The clause may be expanded to include caveats, for example, the party relying on the clause may be required to explore alternative ways to perform its obligations, and/or give notice in compliance with the requirements of the clause.
“Force Majeure” under French law, People’s Republic of China (“PRC”) law
France and China are both civil law jurisdictions, which is a system of law based on fixed codes and statutes.

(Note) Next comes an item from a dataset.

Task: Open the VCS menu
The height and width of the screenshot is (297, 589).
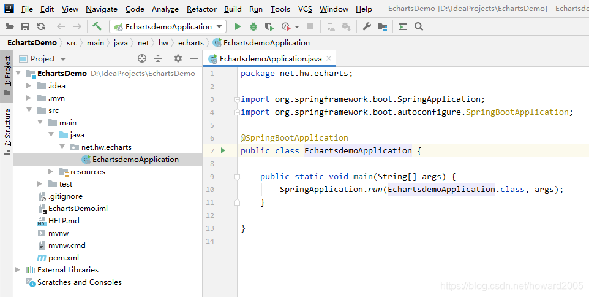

The phrase “Force Majeure” is French for “superior force” and is a legal concept that is enshrined in Article 1218 of the French Civil Code. Article 1218 provides that there is “Force Majeure” if there is an event beyond a party’s control that could not be reasonably foreseen at the time of the contract’s conclusion, which effects could not have been avoided such that it prevents the performance of the contract. In other words, going back to the example above, it would not be meaningless for a contract governed by French law to simply state “This contract may be terminated in the event of Force Majeure”. Under French law, even in the absence of an express contractual provision, “Force Majeure" may apply if the conditions of Article 1218 of the French Civil Code are met (though for the sake of caution, it is best to still insert a clause providing for the application, effect and scope of “Force Majeure”.
Similarly, in China, the legal concept of “Force Majeure” is enshrined in both the General Rules of the Civil Law and the Contract Law as events which are unforeseeable, unavoidable and insurmountable which may excuse performance of a contract in whole or in part. “Force Majeure” under PRC law may be implied into a contract so there is no need to even mention it in the contract. Certificates have been issued by the China Council for the Promotion of International Trade (“CCPIT”) purportedly to certify that certain Chinese companies were prevented by the COVID-19 outbreak from fulfilling their contractual commitments. It is likely that, under PRC law, the CCPIT certificates would serve as useful evidence to show that “Force Majeure” has been triggered under the General Rules of the Civil Law and the Contract Law.
A few blind spots
If you are from a civil law jurisdiction looking at an English law contract, take note that:
- Strict compliance with the contractual requirements for invoking “Force Majeure” is required. Special attention should be paid to notice provisions. A CCPIT certificate or any other certification alone, official as they may not be, may not suffice to release a company from its contractual obligations if the contractual requirements are not met;
- The burden of proof lies on the party relying on the clause, and if there is any ambiguity in the clause, the clause will be interpreted against the party relying on it;
- Do not be afraid to challenge a “Force Majeure” notice for contractual discrepancies!
If you are from a common law jurisdiction looking at a French or PRC law contract, take note that:
- Even if the event being relied upon is not specifically listed in the contractual clause, there may be a fall back available in the applicable code (provided that the parties have not specifically contracted out of the applicable code);
- That said, even if the relevant code or statute applies, the burden of proof still lies with the party relying on the “Force Majeure” defence, i.e. the causation between the “Force Majeure” event and the failure to perform must be established;
- The wording of the contract alone may not give you the full picture – seek legal advice on the applicable code or statute.